Problem details:
What are the lines, copied exactly, from the one containing "Instruction: Open the" through the final line of the material? Leave the pictures out.

Records supplied:
*** Block opens ***

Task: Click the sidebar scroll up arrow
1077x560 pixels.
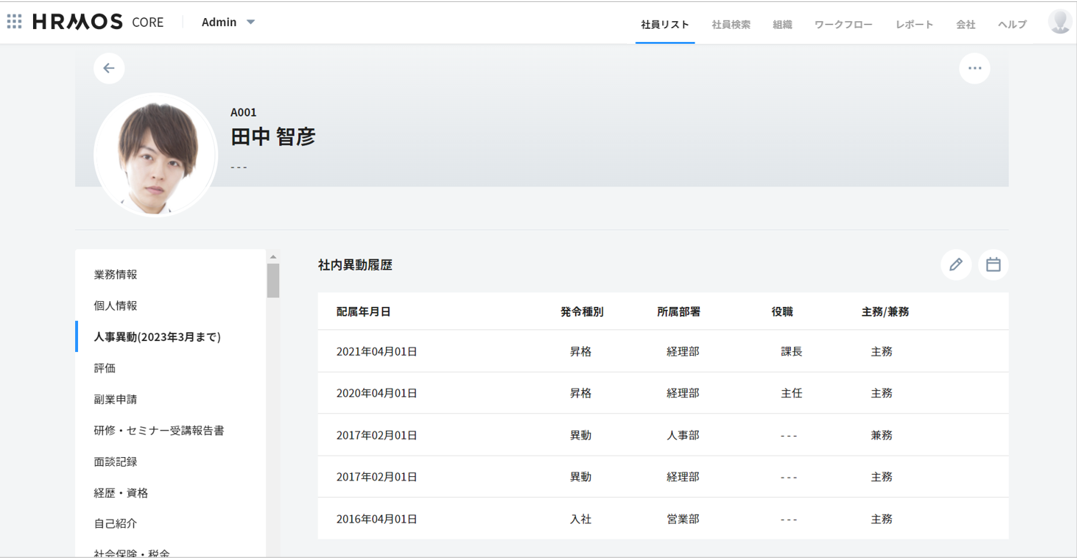Action: pos(273,257)
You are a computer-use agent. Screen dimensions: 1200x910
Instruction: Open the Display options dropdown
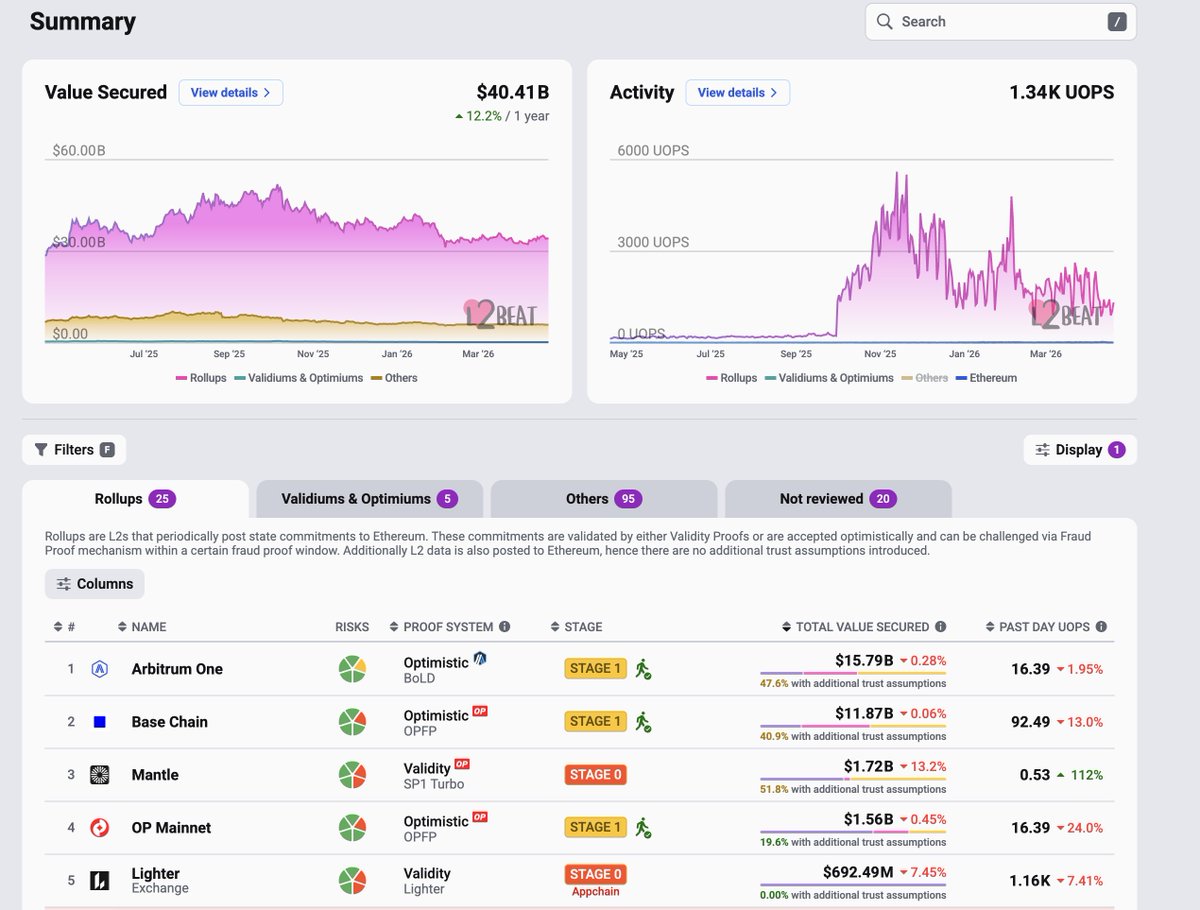point(1079,450)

*** Block closes ***

Exercise response:
Instruction: Open the Display options dropdown
point(1079,450)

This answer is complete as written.